Aachen: Die Freitreppe: Ein „Erlebnisraum” der besonderen Art

Aachen: Die Freitreppe: Ein „Erlebnisraum” der besonderen Art

Für die einen bleibt sie eine „Gefahr für Leib und Leben”, für die anderen ist sie ein „Erlebnisraum”, der ganz neue Stadteindrücke ermöglicht. Die Meinungen über die umstrittene Freitreppe am Neubau der Aachen-Münchener (AM) gingen auch im Mobilitätsausschuss am Donnerstag weit auseinander.
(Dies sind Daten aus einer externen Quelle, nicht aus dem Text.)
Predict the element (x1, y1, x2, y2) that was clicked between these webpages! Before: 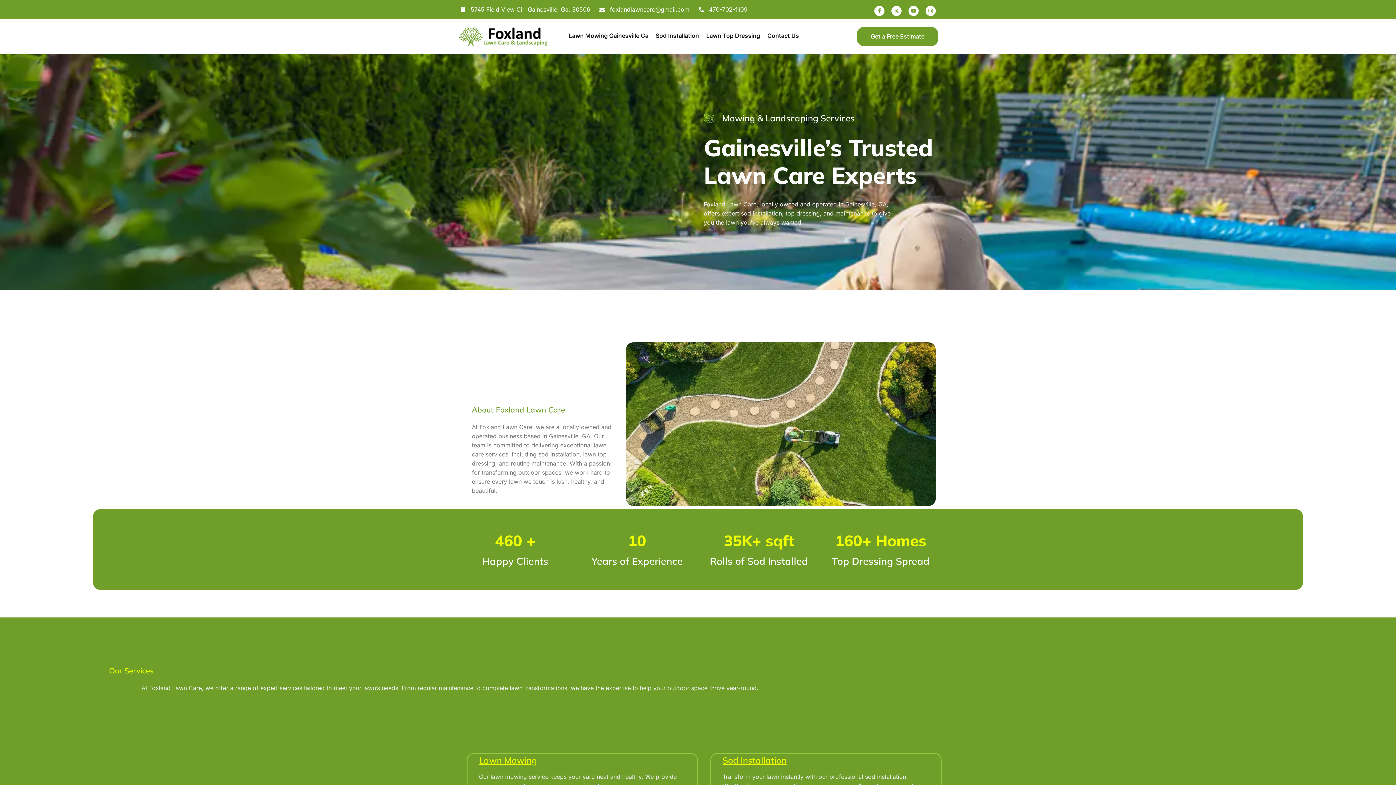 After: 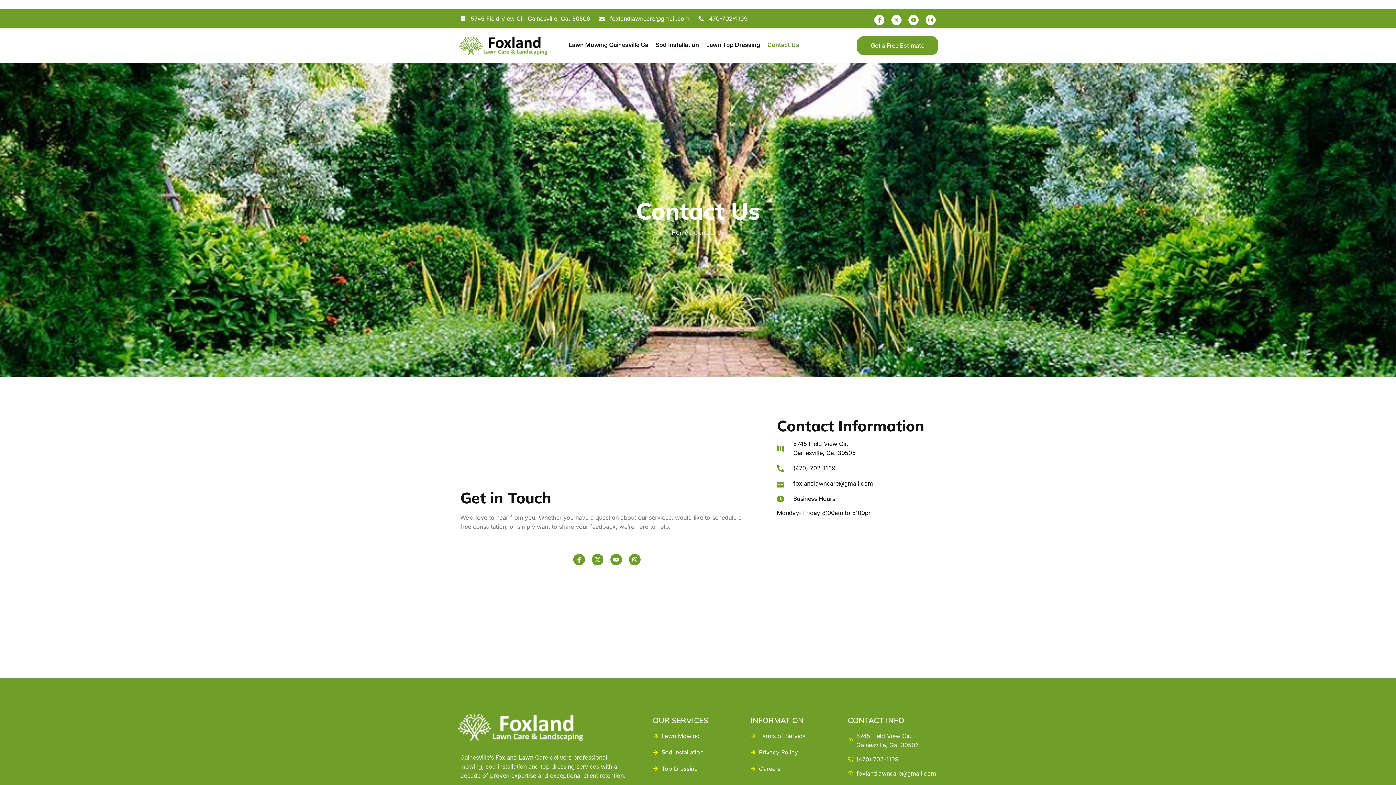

So drängen vor allem die Vertreter der Behindertenverbände mit Unterstützung von SPD und Linken auf Nachbesserungen - wohlwissend, dass dies mit vertretbarem Aufwand kaum noch möglich ist. Denn die eingebaute Rampe, die die breite Treppe zickzackförmig durchschneidet, ist vielleicht gut gemeint, aber allem Anschein nach schlecht gemacht. Dies machte Caline Strack, Sprecherin der Kommission barrierefreies Bauen, deutlich, die überraschend im Ausschuss reden durfte.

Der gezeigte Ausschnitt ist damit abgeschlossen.